Imagine your photo popping up on a phone screen every time you try calling a friend. It’s a cool feature – and the description of a Sony patent that has prompted the electronics giant to sue LG Electronics, Inc.
According to an Associated Press report, Sony has filed a patent infringement complaint against LG Electronics and its U.S. subsidiaries with the U.S. International Trade Commission. The allegation: LG’s smartphones infringe on Sony’s proprietary, patent-protected technology including its photo-based caller ID.

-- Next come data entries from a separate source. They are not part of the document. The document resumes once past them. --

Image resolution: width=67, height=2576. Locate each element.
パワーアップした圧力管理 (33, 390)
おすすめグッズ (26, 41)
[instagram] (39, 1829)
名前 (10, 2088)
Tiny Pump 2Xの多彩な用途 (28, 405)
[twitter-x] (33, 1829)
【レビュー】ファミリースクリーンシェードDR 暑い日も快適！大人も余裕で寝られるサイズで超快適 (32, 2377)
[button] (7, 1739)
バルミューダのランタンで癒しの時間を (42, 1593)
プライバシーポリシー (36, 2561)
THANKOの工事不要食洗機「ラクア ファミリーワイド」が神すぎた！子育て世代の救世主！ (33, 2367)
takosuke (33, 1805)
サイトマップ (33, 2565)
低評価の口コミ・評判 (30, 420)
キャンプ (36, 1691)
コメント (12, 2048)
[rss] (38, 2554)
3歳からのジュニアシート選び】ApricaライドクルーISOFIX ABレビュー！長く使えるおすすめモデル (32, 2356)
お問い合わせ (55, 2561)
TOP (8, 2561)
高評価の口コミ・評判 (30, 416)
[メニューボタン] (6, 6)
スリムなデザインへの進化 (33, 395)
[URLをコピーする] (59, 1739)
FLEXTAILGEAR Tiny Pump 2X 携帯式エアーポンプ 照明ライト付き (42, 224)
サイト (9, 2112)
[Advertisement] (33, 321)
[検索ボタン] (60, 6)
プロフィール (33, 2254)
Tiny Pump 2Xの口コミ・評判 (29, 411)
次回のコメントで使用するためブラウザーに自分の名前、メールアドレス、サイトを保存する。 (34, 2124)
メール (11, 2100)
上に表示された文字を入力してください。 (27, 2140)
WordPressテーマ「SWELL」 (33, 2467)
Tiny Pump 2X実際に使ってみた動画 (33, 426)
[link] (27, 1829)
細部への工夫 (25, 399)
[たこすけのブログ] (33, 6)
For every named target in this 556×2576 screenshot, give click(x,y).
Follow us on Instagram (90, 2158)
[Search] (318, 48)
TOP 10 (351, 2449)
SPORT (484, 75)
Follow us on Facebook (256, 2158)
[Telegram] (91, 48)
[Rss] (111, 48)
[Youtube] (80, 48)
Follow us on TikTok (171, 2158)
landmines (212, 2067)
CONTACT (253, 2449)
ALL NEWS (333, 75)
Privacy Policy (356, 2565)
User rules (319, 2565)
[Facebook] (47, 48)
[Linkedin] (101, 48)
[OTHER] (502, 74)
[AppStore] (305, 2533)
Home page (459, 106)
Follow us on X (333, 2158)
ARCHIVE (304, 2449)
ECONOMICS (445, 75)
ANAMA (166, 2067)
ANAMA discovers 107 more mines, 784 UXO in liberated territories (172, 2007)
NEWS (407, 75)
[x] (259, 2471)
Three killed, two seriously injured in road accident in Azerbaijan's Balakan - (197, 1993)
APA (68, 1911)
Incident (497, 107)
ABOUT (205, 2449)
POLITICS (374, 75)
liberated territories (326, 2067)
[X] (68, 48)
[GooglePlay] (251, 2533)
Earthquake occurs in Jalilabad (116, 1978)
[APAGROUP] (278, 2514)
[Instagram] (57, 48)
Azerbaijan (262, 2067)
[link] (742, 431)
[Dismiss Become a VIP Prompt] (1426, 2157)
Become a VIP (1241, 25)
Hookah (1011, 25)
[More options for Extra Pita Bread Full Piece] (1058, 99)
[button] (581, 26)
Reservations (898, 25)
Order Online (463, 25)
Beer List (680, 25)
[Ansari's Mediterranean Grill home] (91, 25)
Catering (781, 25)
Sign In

The report reveals that Sony also filed a lawsuit against LG in U.S. District Court in Los Angeles. Other allegations include LG infringing on patented technology for encoding and transmitting audio to suit bandwidth capacity, as well as its patents on transmission power technology.
Sony isn’t the only tech giant currently embroiled in a patent dispute. In October, TechZone360.com reported that Motorola launched a patent dispute, accusing Apple of infringing on patents pertaining to its wireless and mobile devices. On Oct. 6, Motorola filed its complaints with the International Trade Commission as well as in the Northern District of Illinois and the Southern District of Florida. Motorola Mobility, a Motorola subsidiary, also filed a complaint against Apple.
The legal dispute surrounds Apple’s iPhone, iPad, iTouch and other Mac computers, which Motorola alleges infringe on 18 of its patents in the areas of antenna design and related smartphone technologies.
In early October, a jury in Texas ordered Apple to pay a staggering $625.5 million for violating three patents owned by Mirror Words, a firm founded by David Gelernter, a Yale University computer science professor. Apple is challenging the verdict from a federal court in Tyler, Texas, saying the court has not yet looked at some of its counterclaims.
And in the same month, Microsoft launched a suit against Motorola for infringing on its patents related to “synchronizing e-mail, calendars and contacts, scheduling meetings, and notifying applications of changes in signal strength and battery power” with its Android-based smartphones.